Rescale everything from the line containing "Click the Show All button" down to the line containing "pos(209,264)", both ends included. Write those lines out again with the items unchanged, but multiply each answer coordinate by 1.65 and round it to a whole number, with halves rounded up. Leave the pictures out.

— START OF Records for the exercise —

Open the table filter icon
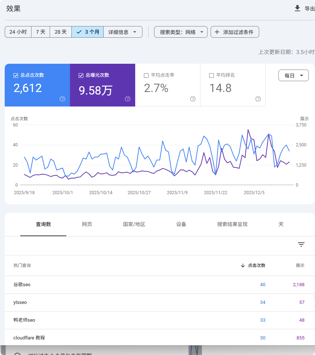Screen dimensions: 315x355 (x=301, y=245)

— END OF Records for the exercise —
— START OF Records for the exercise —

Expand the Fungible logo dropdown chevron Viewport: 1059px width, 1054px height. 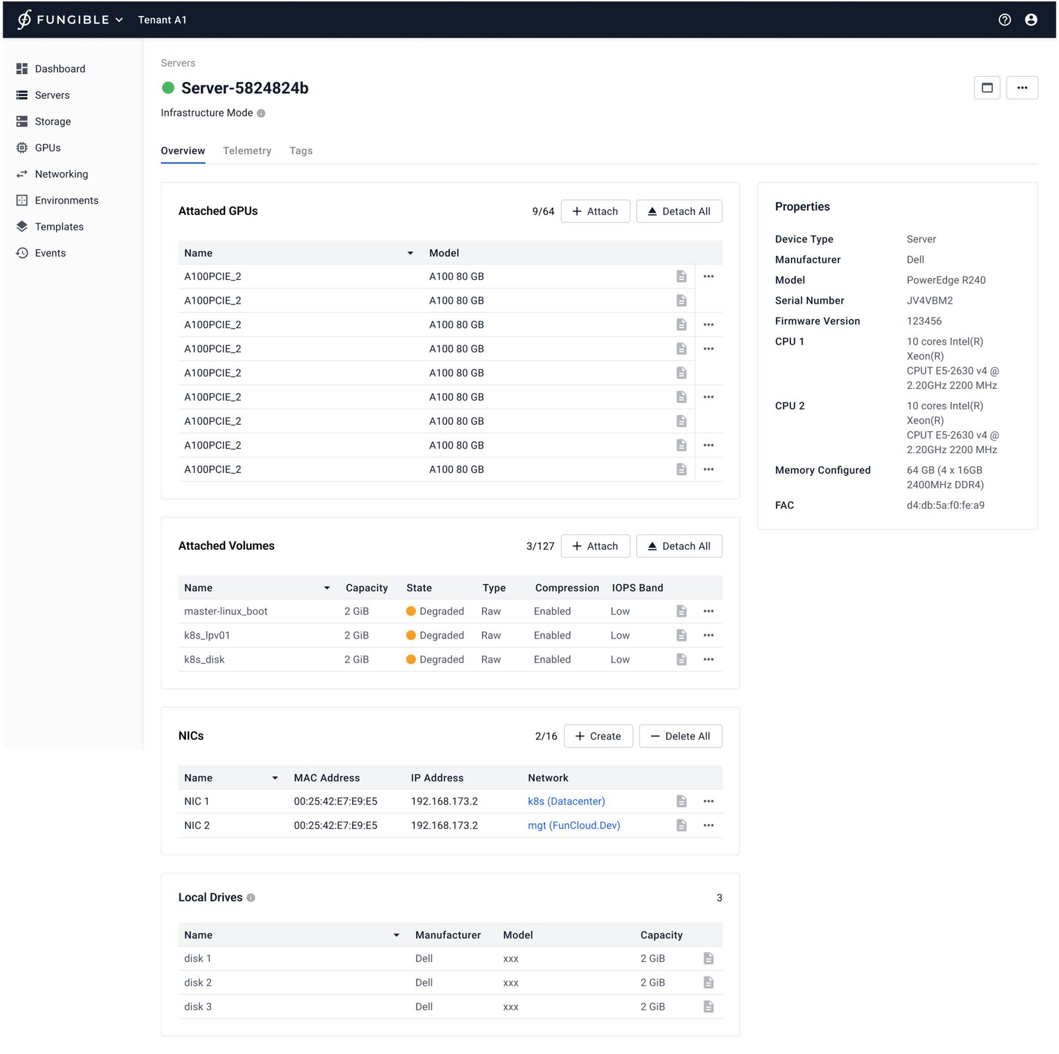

— END OF Records for the exercise —
— START OF Records for the exercise —

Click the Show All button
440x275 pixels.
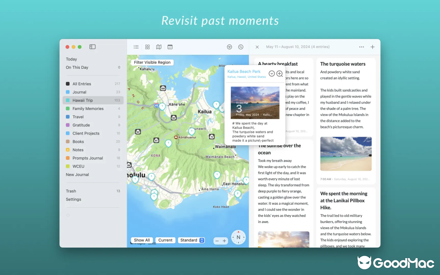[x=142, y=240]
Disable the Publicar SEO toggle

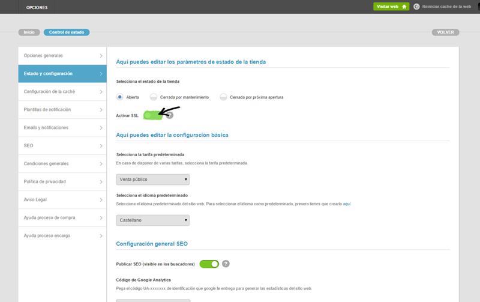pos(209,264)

— END OF Records for the exercise —

Worked solution —
Click the Show All button
440x275 pixels.
[x=234, y=396]
Disable the Publicar SEO toggle

pos(345,436)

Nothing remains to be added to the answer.